History

United States
- Name: USS Albatross
- Builder: Bath Iron Works, Bath, Maine
- Laid down: 25 October 1930
- Launched: 19 March 1931 as M/V Illinois
- Acquired: by the US Navy, 9 August 1940
- Commissioned: 8 November 1940
- Decommissioned: 11 September 1944
- Renamed: USS Albatross, 14 August 1940
- Reclassified: IX-171 (Unclassified Miscellaneous Auxiliary), 1 June 1944
- Stricken: 23 September 1944
- Fate: Transferred to the Maritime Commission, 15 November 1944

General characteristics
- Class & type: Albatross-class minesweeper
- Displacement: 510 long tons (518 t)
- Length: 147 ft 5 in (44.93 m)
- Beam: 25 ft (7.6 m)
- Draft: 12 ft (3.7 m)
- Propulsion: Fairbanks-Morse diesel engine, 550 shp (410 kW); 1 shaft;
- Speed: 13 knots (24 km/h; 15 mph)
- Armament: 1 × 3"/50 caliber gun mount

= USS Albatross (AM-71) =

Minesweeper of the United States Navy

USS Albatross (AM-71) was an of the United States Navy during World War II.

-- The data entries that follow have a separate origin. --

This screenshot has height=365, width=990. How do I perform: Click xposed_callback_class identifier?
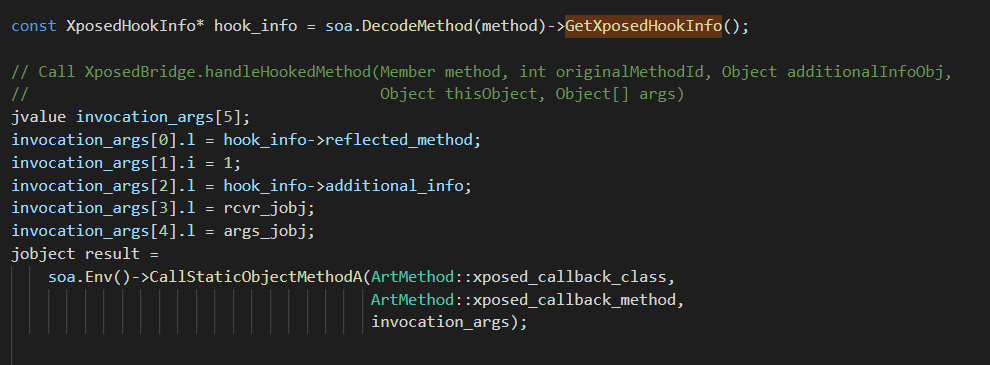(x=570, y=277)
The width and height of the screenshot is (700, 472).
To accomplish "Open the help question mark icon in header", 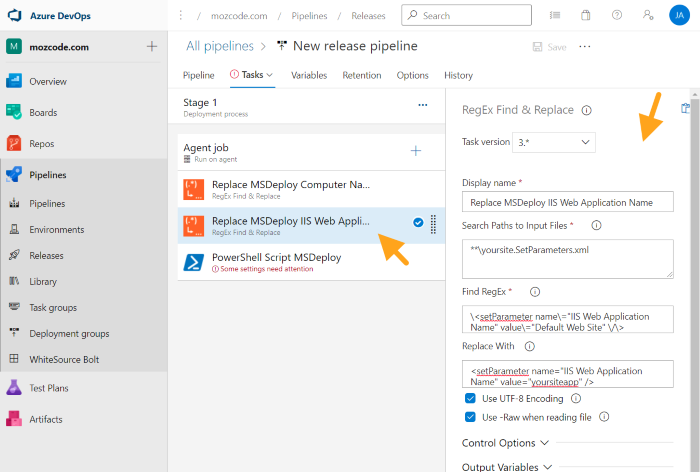I will [616, 16].
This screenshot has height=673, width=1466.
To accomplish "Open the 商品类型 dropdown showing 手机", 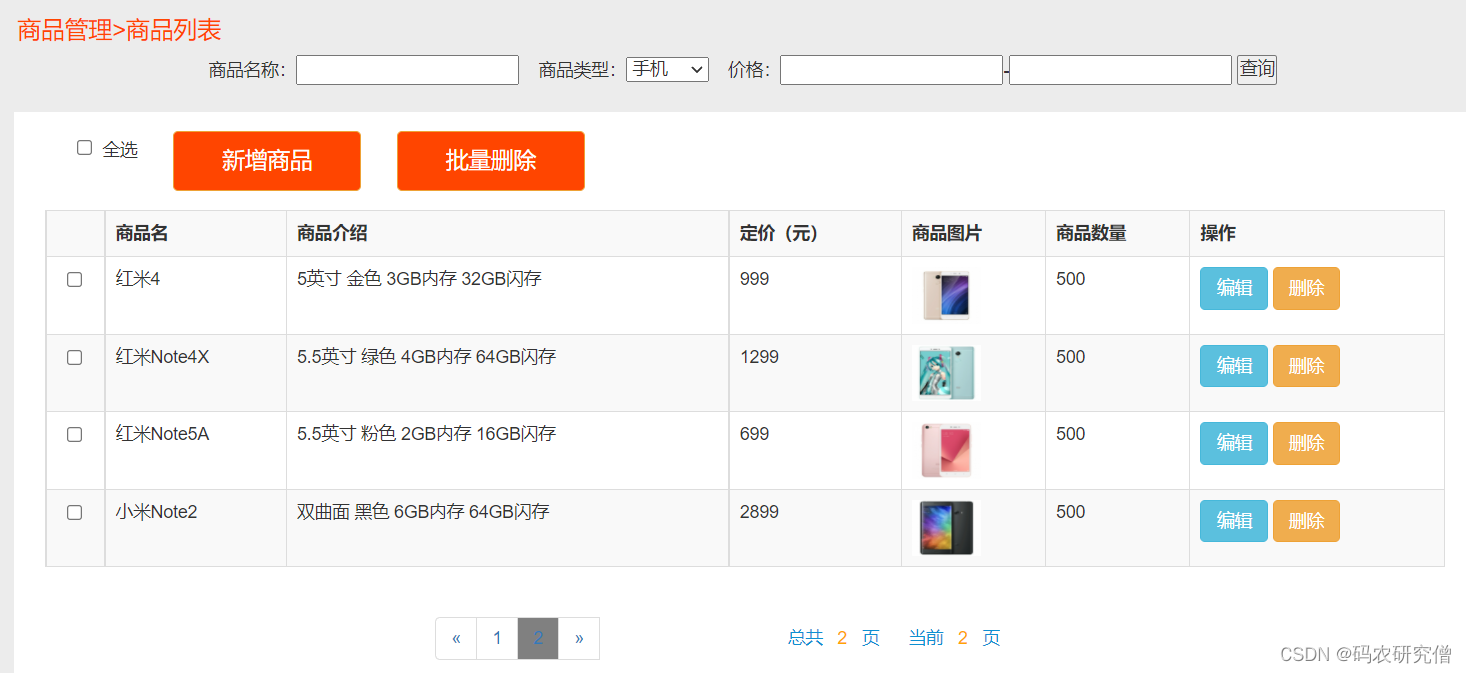I will 666,69.
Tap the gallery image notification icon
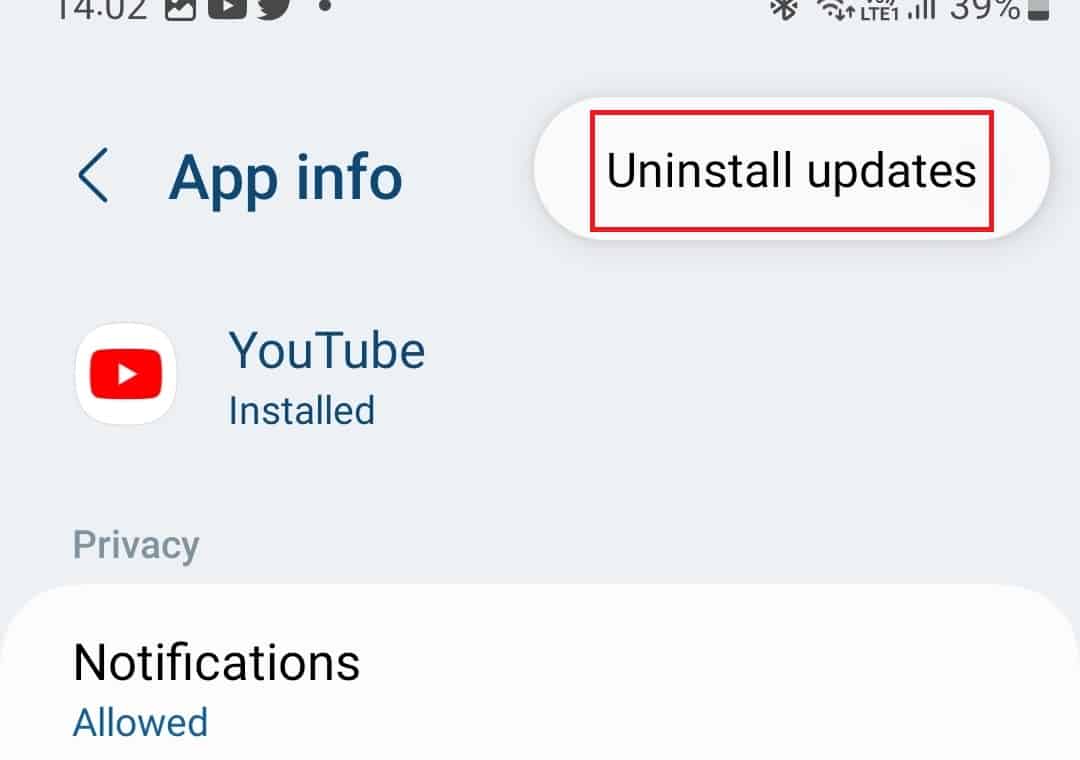1080x760 pixels. pos(180,9)
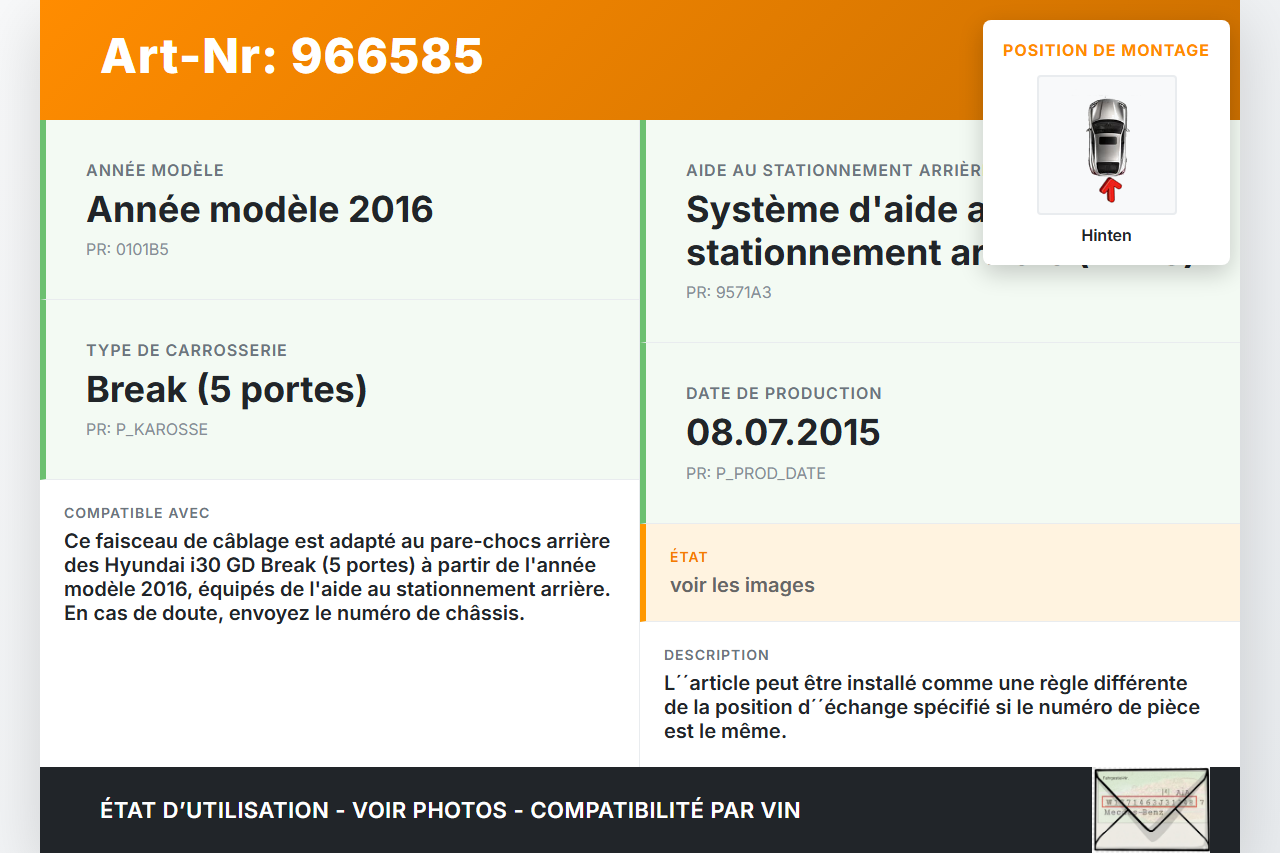Click the "Compatible avec" section heading

click(137, 513)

Originally laid down on 25 October 1930 as the steel-hulled fishing trawler MV Illinois by the Bath Iron Works, Bath, Maine, she was launched on 19 March 1931 and delivered on 30 March 1931 to the Booth Fisheries Company, Boston, Massachusetts.

Acquired by the U.S. Navy on 9 August 1940 and renamed Albatross on 14 August 1940, conversion to a minesweeper began on 6 September 1940 by the General Ship and Engine Works, East Boston, Massachusetts. The ship was commissioned as USS Albatross (AM-71) on 8 November 1940 at the Boston Navy Yard. Conversion was completed on 8 November 1941. She was reclassified as an Unclassified Miscellaneous Auxiliary, IX-171, 1 June 1944.

==Service history==

=== World War II North Atlantic operations===
Following her conversion for naval service as a minesweeper Albatross was assigned to duty in the 5th Naval District. In early May 1941, she sailed to Bermuda, arriving at Port Royal Bay on 9 May. The ship operated in Bermudan waters until 15 August, when she got underway for Norfolk, Virginia. After a period of upkeep, she returned to her minesweeping activities in the Hampton Roads area. On 12 December, she set sail for Newfoundland, arriving at Argentia, Newfoundland, on 23 December 1941.

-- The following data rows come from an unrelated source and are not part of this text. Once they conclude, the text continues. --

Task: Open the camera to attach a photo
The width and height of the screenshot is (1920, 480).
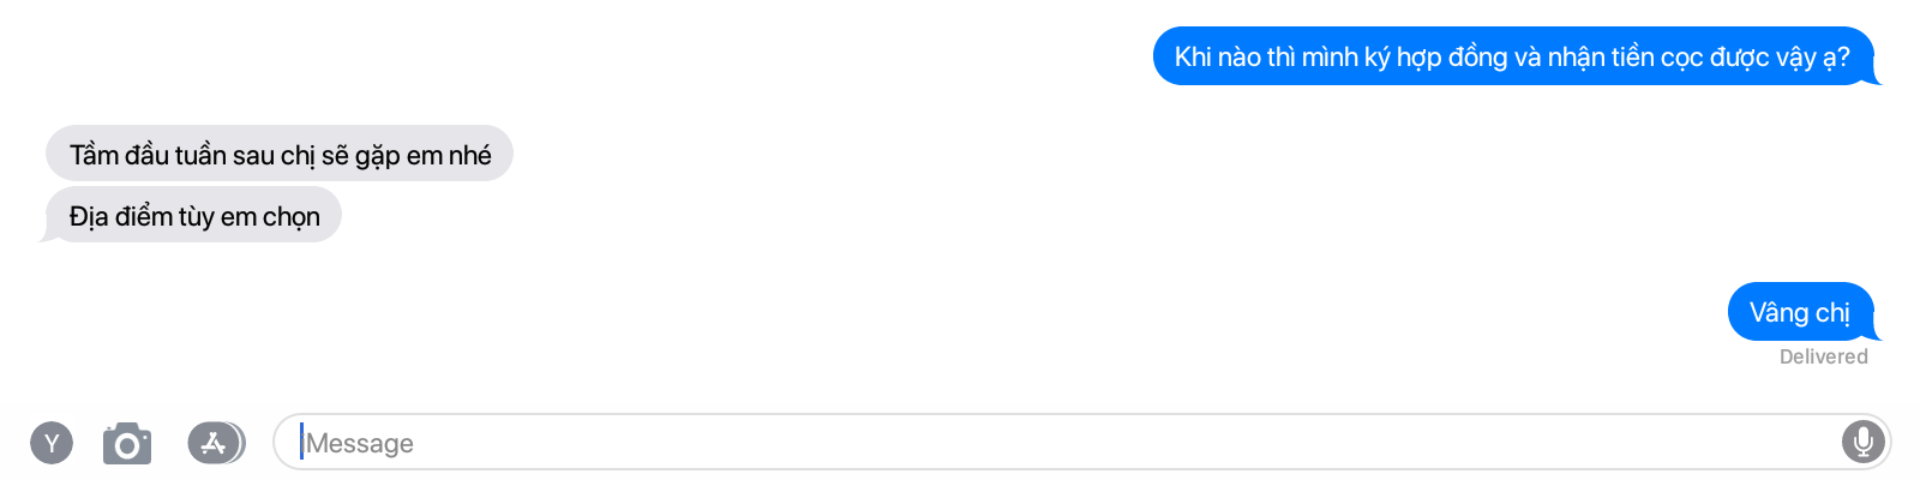Action: tap(127, 443)
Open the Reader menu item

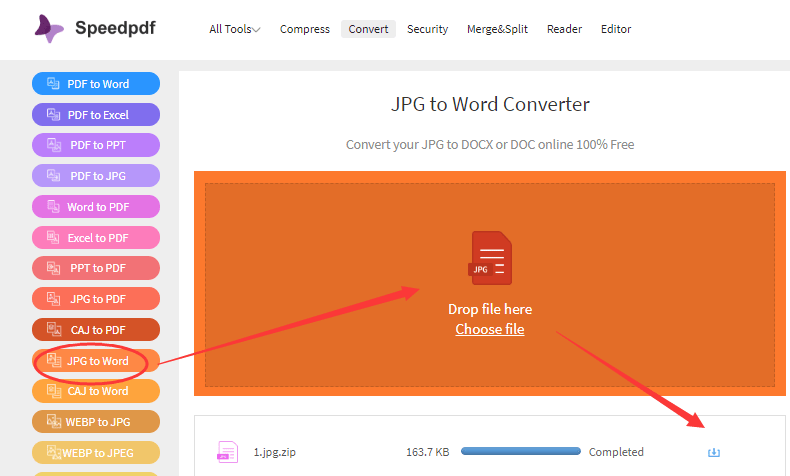pos(564,29)
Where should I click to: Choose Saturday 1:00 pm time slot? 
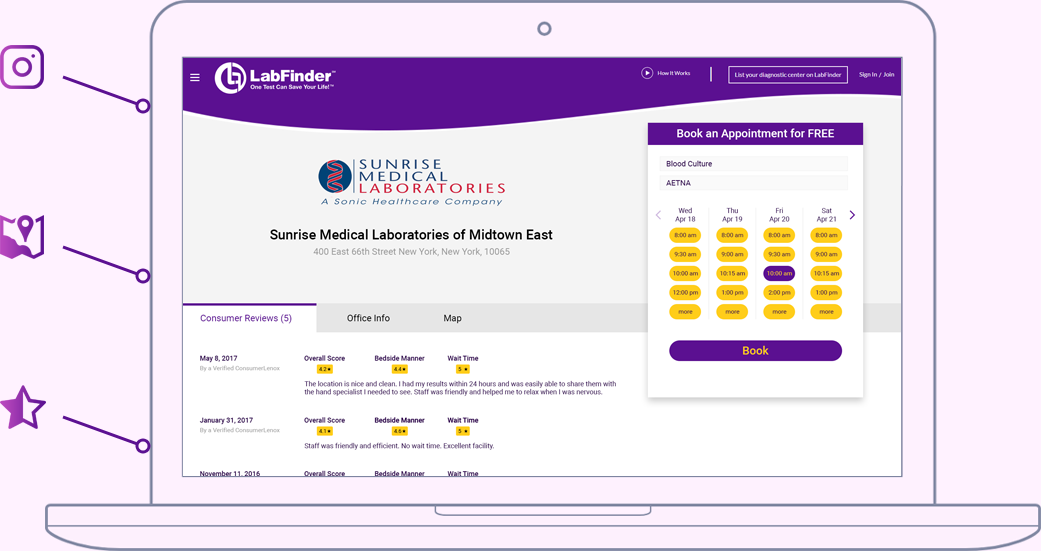[x=826, y=293]
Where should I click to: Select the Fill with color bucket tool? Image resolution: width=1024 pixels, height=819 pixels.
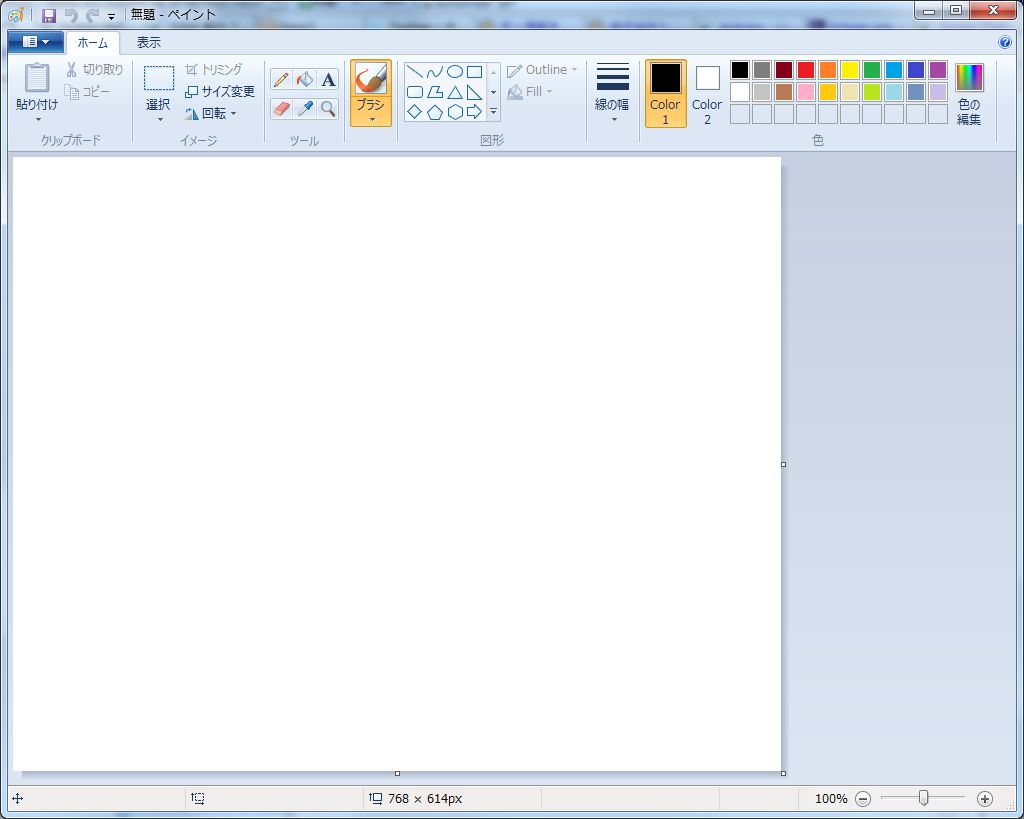pos(305,79)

=== Iceland Area operations===
Albatross left that port on 4 January 1942 in company with to join a British convoy bound for Iceland. En route to the rendezvous, the ships encountered heavy weather which forced them to change their course; and they reached Derry, Northern Ireland, on 16 January. Although Albatross had sustained minor damage, she was sent to Iceland via northern Scotland, Orkney, Shetland, and Faroe Islands. The minesweeper finally returned to the United States in July, when she arrived at the Boston Navy Yard. She left Boston as an escort for a convoy on 1 October and reached Greenland on 21 October. Albatross spent the remainder of the year in waters around Greenland.

=== Albatross strikes an iceberg ===
USS Albatross struck an iceberg on 7 January 1943, causing minor damage. Then an ice pack formed astern of the ship, blocking the ship's path until shifting winds cleared the ice, enabling her to leave Greenland on 12 January. She touched at Newfoundland on 3 February and then proceeded on to Boston, Massachusetts, arriving on the 8th. Albatross reached Norfolk, Virginia, on the 11th. After a month's overhaul, she got underway for Canada.

=== Collision with another ship ===
On 11 April, while operating out of Nova Scotia, Albatross was struck by another ship and suffered damage which caused her to return to Boston, Massachusetts, for a drydock period. When this was completed, the minesweeper returned to Greenland to resume her convoy duties.

=== Stranded in Greenland ===
Albatross spent the first six months of 1944 moored to the pier at Narsarssuak, Greenland, awaiting repairs to her main engine which were held up for lack of spare parts. While she was thus immobilized, she provided repairs and services to other ships. On 1 June, Albatross was redesignated IX-171. When her engine was finally back in working order, she headed home and arrived at Boston, Massachusetts, on 14 July. Then the minesweeper reported to the 1st Naval District for inactivation.

=== End-of-War decommissioning ===
Stripped of her military equipment, she was decommissioned on 11 September, and her name was struck from the Navy list on 23 September 1944. Albatross was transferred to the Maritime Commission on 15 November 1944 for disposal. She then resumed the name MV Illinois, but no record of her subsequent career has been found.